This is a transcribed excerpt of the “Bitcoin Magazine Podcast,” hosted by P and Q. In this episode, they are joined by Korok Ray to talk about Bitcoin being integrated into curriculum at the university level.
Listen To The Episode Here:
Q: Bitcoin doesn't always have the most positive sentiment around it. There are some very passionate people who feel strongly against Bitcoin, especially those in academia. I'm curious what conversations are like with some of your colleagues who may not necessarily see Bitcoin in the same way that you see it.
Korok Ray: Yeah. I faced a lot of these conversations when I tried to run my conference. So, I will say, first among the universe of universities, Texas A & M would probably give Bitcoin as fair a shake as any university. There are other universities that are, I would say, actively hostile.

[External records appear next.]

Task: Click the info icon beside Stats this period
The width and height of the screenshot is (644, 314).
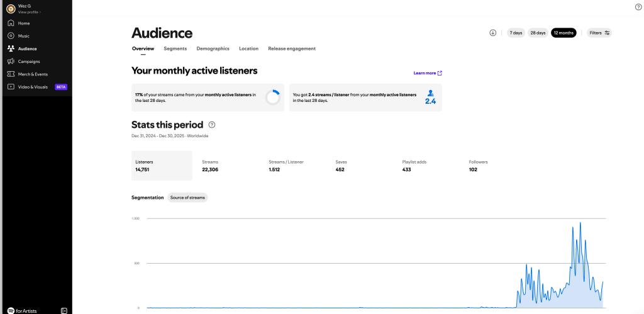Action: click(211, 125)
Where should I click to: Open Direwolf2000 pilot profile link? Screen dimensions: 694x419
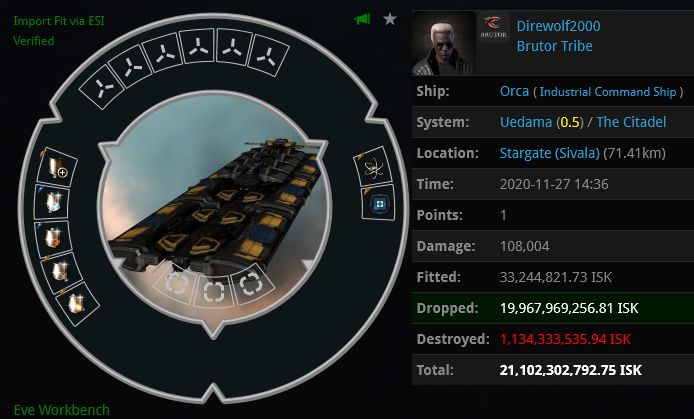click(x=559, y=26)
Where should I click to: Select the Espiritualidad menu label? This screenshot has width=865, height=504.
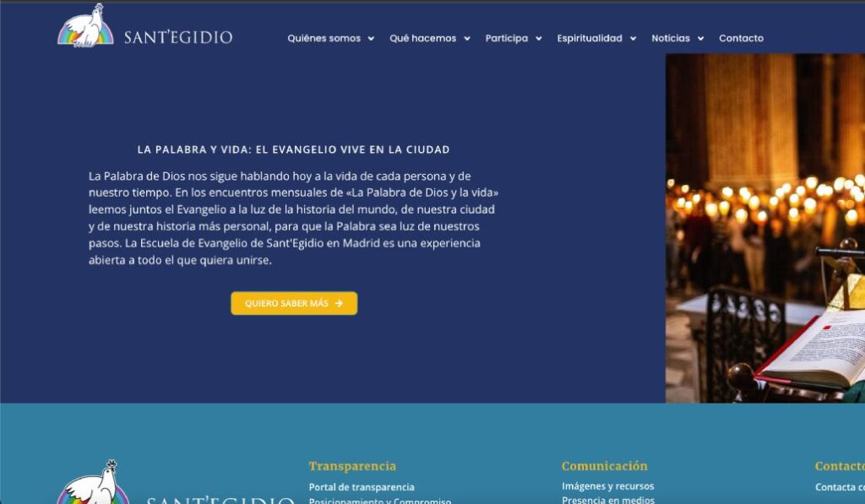[589, 38]
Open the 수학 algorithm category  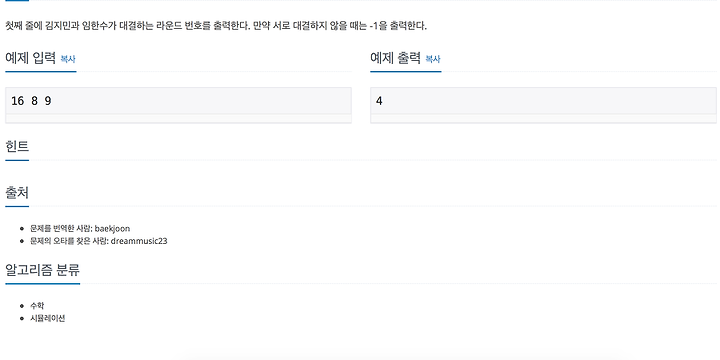pyautogui.click(x=37, y=306)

My campus and my colleagues were more neutral. They were like, “Why Bitcoin, why not some other coin? Who cares really? Why should we go out and have a conference about this brand new technology? Why don't we just sit back and wait and let the market see if this has any value?” That was more of my experience from my colleagues here. They were a little less reluctant to plant a flag and take a position on Bitcoin specifically, or even crypto. Some of them were saying the entire crypto space is too speculative. “We're universities. We want to be a little bit more slow and deliberate and backward-looking.”
Personally, I think that's a mistake. I think universities have to be forward-looking and we have to take a position and we have to speak from a place of conviction. We have to figure out what we believe, have a debate about that and then we can explore different ideas based on those beliefs. Today, a lot of what's happening in universities is that it's not really a place for free speech anymore. If you've got a different set of beliefs than then you can suffer from that, internally.

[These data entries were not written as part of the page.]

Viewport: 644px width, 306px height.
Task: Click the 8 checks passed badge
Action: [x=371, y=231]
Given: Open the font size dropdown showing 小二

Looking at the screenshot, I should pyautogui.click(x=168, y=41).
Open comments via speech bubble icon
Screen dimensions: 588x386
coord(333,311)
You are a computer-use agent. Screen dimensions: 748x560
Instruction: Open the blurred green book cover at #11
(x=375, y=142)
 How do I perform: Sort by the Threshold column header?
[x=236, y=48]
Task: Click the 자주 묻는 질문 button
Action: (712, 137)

I think what happens in the academic community, specifically among economists, very generally, are pretty agnostic. I would say it’s ranging from hostile, at worst, to agnostic about Bitcoin. I think a lot of this, they just don't really understand it and they're not willing to address and understand it for what it is.
I don't think it's an accident for me to say that no economist could have made Bitcoin. Our training in the economics field, we just don't have the skills or the knowledge to be able to actually take an idea and implement it in a real way.
Economists are great at commenting on things that have happened in the past, or trying to offer some vague predictions about the future, where they don't have any skin in the game. That's basically what economists do, both academic and professional economists. Some of my colleagues around the U.S. (when I was trying to get them to come speak at my conference and address Bitcoin) the best of them would say, “I don't know enough about it, so I'm not gonna speak.”
So that was like the best. Then the worst answers would be things like, “Whoa, I dunno if I believe Bitcoin, but I believe blockchain technology could be good.” You would get some nonsense answers like that. I think ultimately it's because of the academic community, like I said earlier, they're not structured to be able to understand Bitcoin and you have to be a little bit of a misfit, as I've become, to be able to truly address what Bitcoin is intellectually in an honest way because you have to be able to abandon exclusively relying on your own discipline and embrace multiple disciplines at once and try to see how they fit together, which is what I think Bitcoin does in a beautiful and amazing way.
I think it's still an ongoing battle. The battle that I plan to fight in my career in my life is to help educate others about Bitcoin and what it is and how it works. I think we have the right ideas on our side and over time we can convince the academic community that this is worthwhile and this is worth studying and this is worth understanding.